(Provided text):
^^^^^^^^

# plecos and zucchini



## sonofbreeder (Jul 17, 2005)

ok i have 2 plecos about a good 6 inches long and i was wondering how much zucchini i should put in nd how long i should let it boil to sink to the bottom


----------



## Fishnut2 (Jan 18, 2005)

I use fresh zuchinni...weighed down with a spoon. There's nothing wrong with par-boiled though. Start small and add a bigger piece if they eat it overnight. Try about a 1/2" slice for starters. Don't leave it in more then 48 hours, as it will start falling apart, and foul your tank.


----------



## sonofbreeder (Jul 17, 2005)

ok thanks thats what my dad said to 1/2" peices but how long do you think i should boil it so it stays down?


----------



## Osiris (Jan 18, 2005)

The spoon holds it down just shove the spoon into it. Like fishnut said "you can" but you dont need to it'll be fine just putting in the tank after you skin it. Usually cooking them is for your baby plecos so they can eat it easier..


----------



## mr.dark-saint (Aug 16, 2005)

I always used a rock and a rubber band. If you want you can add a bit of fishing line that is long enough to reach bottom and out of the tank. That way you don't get your hand wet.

As for the Zuc's I'll get a whole one and cut it to size and freeze them in a bag. By freezing it it kind a makes the fibers softer like par boiling.


----------



## carnivores (Oct 16, 2005)

I went to the fish store got a plastic clip on a suctioncup stuck to the glass (used for feeding seaweed). ;-)

^^^^^^^^

(Recorded data):
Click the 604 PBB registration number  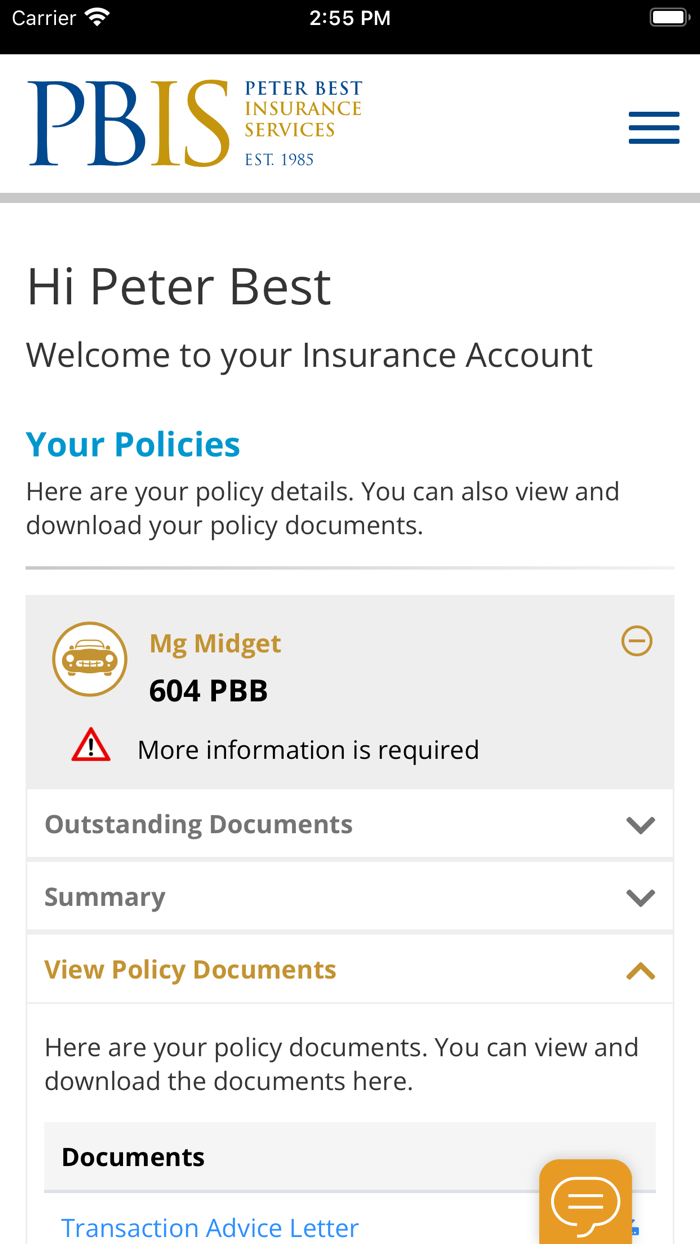(x=208, y=689)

^^^^^^^^

(Stated task):
Continue the forum thread about feeding zucchini to plecos from where it stops.

(Output for this exercise):
I try to use a raw thick slice (about 1/4" thick) with skin on it, put skin to the glass.
I don't seem to get the falling apart and floating pieces.


----------



## Fishnut2 (Jan 18, 2005)

Any method of weighing it down is fine. Just stay away from things that are sharp (fork) or any metal that might rust or release something into the water. Also; I suggest you experiment with fresh/par-boiled/and frozen. It really comes down to what you prefer. The fish seem to like it any way it's served!


----------



## Gunnie (Jan 20, 2005)

And I don't skin my zucchini. My pleco likes that part the best!


----------



## Mr Fish (Sep 9, 2005)

I put in 1/4 of a zuchini. I have 3 plecos (two under 2", one a 3" bristlenose). The next morning it was in tatters. When I got home from work I was going to take it out, but nothing was left. They love it. (I also have loaches and ottos which like it, too)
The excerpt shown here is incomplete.